Some users are undoubtedly unaware there are really two levels of chkdsk operation, selectable via command line switch: the slash F (chkdsk /f) and the slash R (chkdsk /r). Both instruct chkdsk to fix the errors it finds, but the difference is that slash F does NOT check the drive for bad sectors, whereas slash R does.

One way to think of it is: /F fixes software problems, /R software AND hardware, since bad sectors are actual physical damage to the disk surface. /R does essentially what the old SpinRite program used to do ("used to" because today's large capacity drives are for the most part beyond its abilities to deal with); analyzing every single sector on the drive, whether it contains data or is completely blank, and attempting to read AND relocate data it finds onto good sectors. Then it marks the bad sectors AS bad, so that Windows does NOT use them again, effectively "removing" the bad sectors from the system.

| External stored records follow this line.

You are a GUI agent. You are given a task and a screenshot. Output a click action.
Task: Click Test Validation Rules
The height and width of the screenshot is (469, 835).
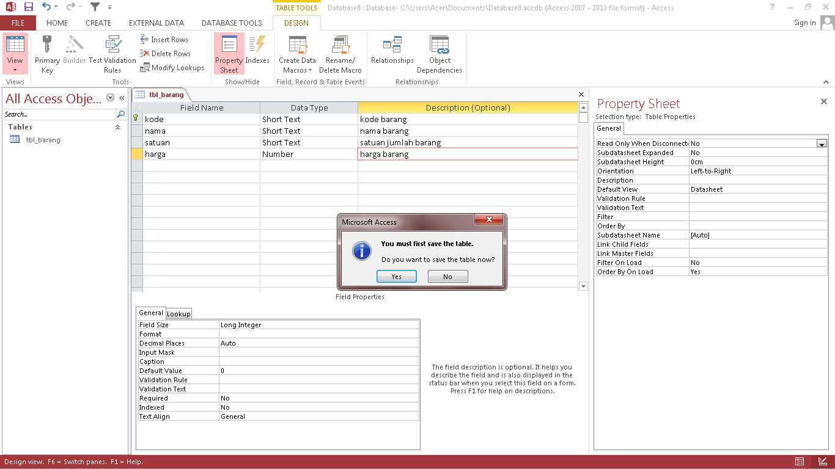(112, 54)

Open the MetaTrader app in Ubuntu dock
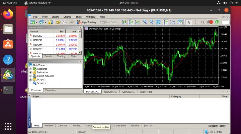pyautogui.click(x=8, y=75)
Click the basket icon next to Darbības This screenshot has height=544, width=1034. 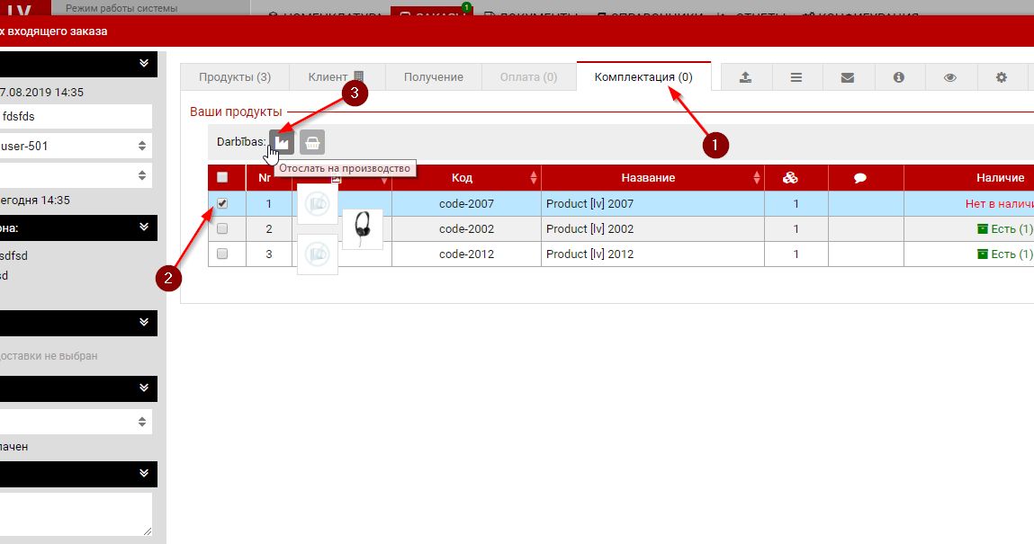click(x=312, y=142)
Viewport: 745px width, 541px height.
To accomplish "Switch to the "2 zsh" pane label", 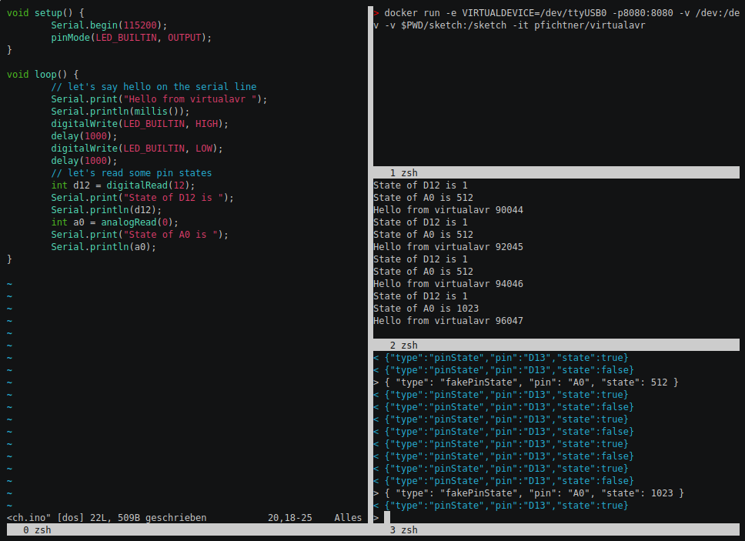I will tap(403, 346).
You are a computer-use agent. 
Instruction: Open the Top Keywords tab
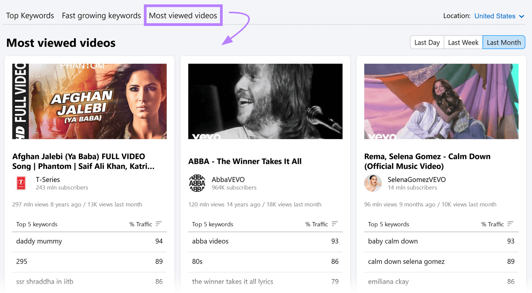click(x=30, y=16)
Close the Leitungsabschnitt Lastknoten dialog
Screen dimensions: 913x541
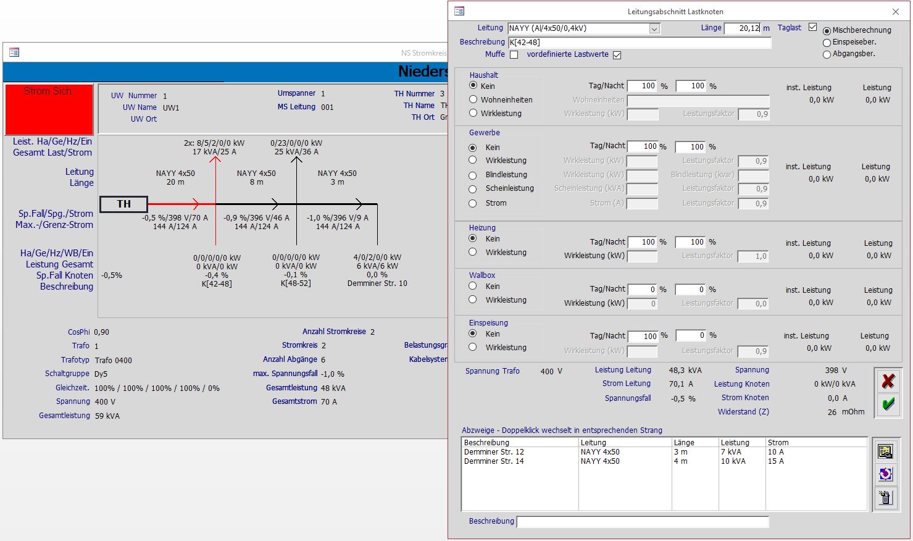click(896, 11)
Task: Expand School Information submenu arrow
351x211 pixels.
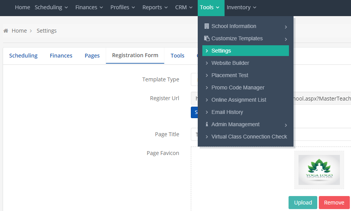Action: (286, 27)
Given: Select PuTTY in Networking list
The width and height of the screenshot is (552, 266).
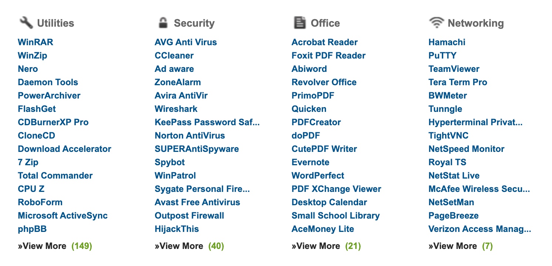Looking at the screenshot, I should click(x=442, y=56).
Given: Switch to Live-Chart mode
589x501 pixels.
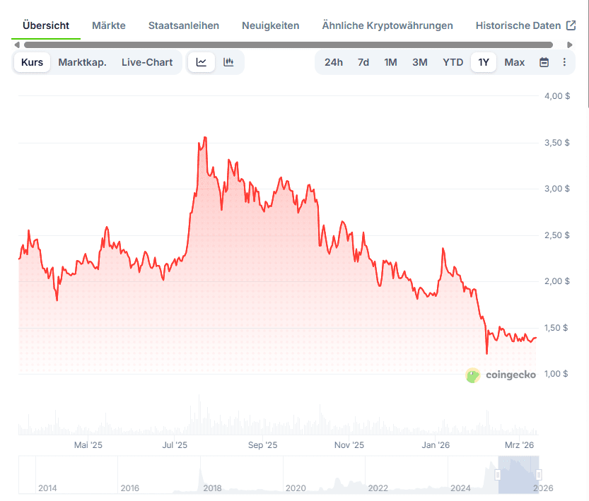Looking at the screenshot, I should pos(147,62).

As might be expected, the /R option takes several hours to complete, so don't sit there staring at it waiting for it to finish. :)

I'm generally a huge critic of Microsoft, yet even I have to admit they got it right with this tool; used right it's easily worth the same as standalone programs that sell for anywhere from 40 to 100 dollars (on a separate note: the same can be said about 'defrag' which is also included with Windows; does as good and possibly a better job than commercial defraggers.)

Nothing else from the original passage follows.